La comunidad educativa despide a una docente que ha dejado una huella imborrable en generaciones de alumnos y compañeros
El Colegio La Salle Paterna ha vivido una jornada muy especial y cargada de emoción con la despedida de Ana Zaragoza, quien se jubila tras casi 41 años de entrega, compromiso y vocación educativa al servicio de nuestro centro.




Ana comenzó su trayectoria en La Salle Paterna en septiembre de 1985 y, desde entonces, ha acompañado a miles de alumnos en su crecimiento académico y personal. Profesora de Lengua Castellana y Francés, su labor ha ido mucho más allá de las aulas, convirtiéndose en una figura muy querida y respetada por generaciones de estudiantes, familias y compañeros.
A lo largo de estas cuatro décadas, Ana ha destacado por su cercanía, su dedicación y su pasión por la enseñanza. Además, ha sido una de las impulsoras de los programas de intercambio internacional del colegio, una iniciativa que ha permitido a numerosos alumnos abrirse a nuevas culturas, idiomas y experiencias enriquecedoras que han marcado su etapa educativa.

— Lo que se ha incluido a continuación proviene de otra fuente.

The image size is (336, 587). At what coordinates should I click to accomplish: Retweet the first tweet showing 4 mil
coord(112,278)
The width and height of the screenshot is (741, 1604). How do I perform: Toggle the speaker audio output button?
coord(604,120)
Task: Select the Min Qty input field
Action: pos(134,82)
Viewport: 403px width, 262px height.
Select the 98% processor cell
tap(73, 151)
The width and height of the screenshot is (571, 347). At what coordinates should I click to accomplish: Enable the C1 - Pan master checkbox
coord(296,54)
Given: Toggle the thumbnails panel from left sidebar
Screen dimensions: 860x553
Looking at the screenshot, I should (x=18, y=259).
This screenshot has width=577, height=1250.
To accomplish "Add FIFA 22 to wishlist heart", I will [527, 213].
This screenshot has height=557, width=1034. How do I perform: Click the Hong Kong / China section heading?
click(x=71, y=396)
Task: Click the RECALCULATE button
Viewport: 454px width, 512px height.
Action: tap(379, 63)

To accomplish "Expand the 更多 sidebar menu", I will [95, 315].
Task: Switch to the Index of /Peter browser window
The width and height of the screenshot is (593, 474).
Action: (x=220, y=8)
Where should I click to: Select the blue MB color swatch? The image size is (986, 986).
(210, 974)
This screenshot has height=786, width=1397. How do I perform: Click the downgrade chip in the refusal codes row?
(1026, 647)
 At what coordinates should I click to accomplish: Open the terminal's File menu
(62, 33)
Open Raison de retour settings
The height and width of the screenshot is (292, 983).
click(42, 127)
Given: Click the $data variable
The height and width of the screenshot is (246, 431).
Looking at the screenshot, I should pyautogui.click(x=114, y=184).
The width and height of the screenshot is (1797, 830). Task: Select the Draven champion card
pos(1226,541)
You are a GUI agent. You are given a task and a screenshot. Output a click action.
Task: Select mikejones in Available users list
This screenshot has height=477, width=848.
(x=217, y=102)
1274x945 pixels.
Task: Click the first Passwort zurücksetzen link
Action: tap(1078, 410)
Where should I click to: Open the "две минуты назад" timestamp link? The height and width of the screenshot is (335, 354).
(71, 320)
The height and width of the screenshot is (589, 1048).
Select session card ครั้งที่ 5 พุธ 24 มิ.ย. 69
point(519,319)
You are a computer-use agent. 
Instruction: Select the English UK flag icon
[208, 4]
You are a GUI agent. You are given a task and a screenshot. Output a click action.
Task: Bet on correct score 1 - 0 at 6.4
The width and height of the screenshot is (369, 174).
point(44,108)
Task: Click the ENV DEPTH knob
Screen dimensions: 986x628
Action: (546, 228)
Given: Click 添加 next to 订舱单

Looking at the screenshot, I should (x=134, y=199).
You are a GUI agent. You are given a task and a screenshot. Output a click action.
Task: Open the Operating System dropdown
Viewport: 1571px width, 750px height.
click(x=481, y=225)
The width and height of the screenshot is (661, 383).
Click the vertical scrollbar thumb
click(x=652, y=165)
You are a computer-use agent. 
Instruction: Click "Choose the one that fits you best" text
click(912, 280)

Durante estos años, ha contribuido de manera decisiva a construir la identidad de La Salle Paterna, transmitiendo no solo conocimientos, sino también valores como el esfuerzo, la responsabilidad, la empatía y el respeto.
En su último día como docente, el colegio ha querido rendirle un merecido homenaje y agradecerle públicamente toda una vida dedicada a la educación. Ha sido una oportunidad para recordar anécdotas, compartir emociones y reconocer el legado que deja tras de sí.





Aunque hoy ha impartido su última clase, la huella de Ana Zaragoza permanecerá para siempre en los pasillos, las aulas y el corazón de quienes han tenido la suerte de aprender y trabajar junto a ella. Desde toda la comunidad educativa de La Salle Paterna queremos darle las gracias por tantos años de entrega, ilusión y cariño.
¡Feliz jubilación, Ana! Esta siempre será tu casa.